Ancora, entrando nel merito delle proposte e riferendomi al capitolo su “La possibile rotta da seguire”, mi limito per il momento – e in attesa di presentare miei emendamenti – a sottolineare un punto. Quando si dice che la tecnologia digitale potrebbe aiutare a “migliorare la governance nel processo decisionale”, consiglierei al Relatore di non fermarsi qui. Considerata la crisi e il deficit democratico dell’Unione, l’obiettivo non deve essere l’accresciuta efficacia della governance ma, in primo luogo, una partecipazione cittadina che non sia solo un enunciato performativo ma diventi realtà. Altro obiettivo da perseguire: una vera trasparenza delle decisioni comunitarie, che dia ai cittadini il senso di non essere aggirati e lasciati all’oscuro dalle istituzioni europee. E’ il motivo tra l’altro per cui, fin dal 20 aprile, ho insistito sul fatto che la e-Democracy deve essere un processo, non un’esperienza che si riduce al punto terminale rappresentato dal voto.

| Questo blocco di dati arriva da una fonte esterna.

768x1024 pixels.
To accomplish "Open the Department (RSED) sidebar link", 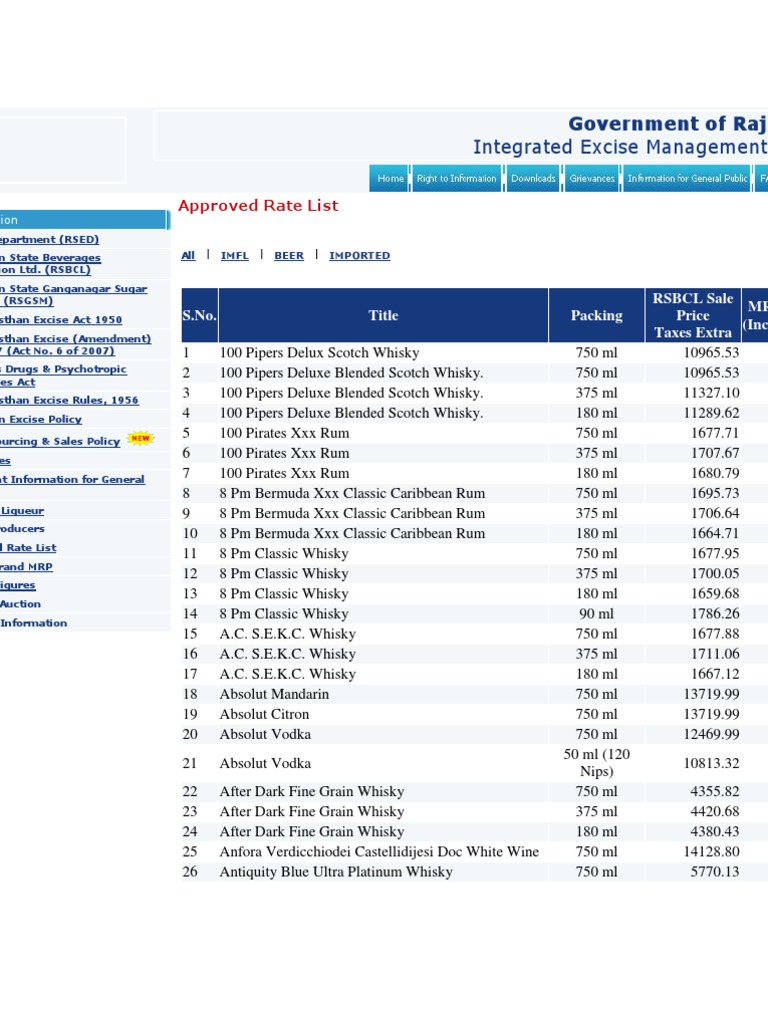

In conclusione, è la costruzione europea che deve a mio parere trasformarsi, e questa Relazione è una buona occasione per dirlo. Oggi, questa costruzione europea è percepita come un esercizio di potere top-down. Dovrà ripartire dalla sovranità cittadina e dai popoli, e inaugurare nuove pratiche bottom-up. Altrimenti il dramma vissuto ieri sul Grexit e oggi sul Brexit saranno l’inizio della fine del progetto europeo.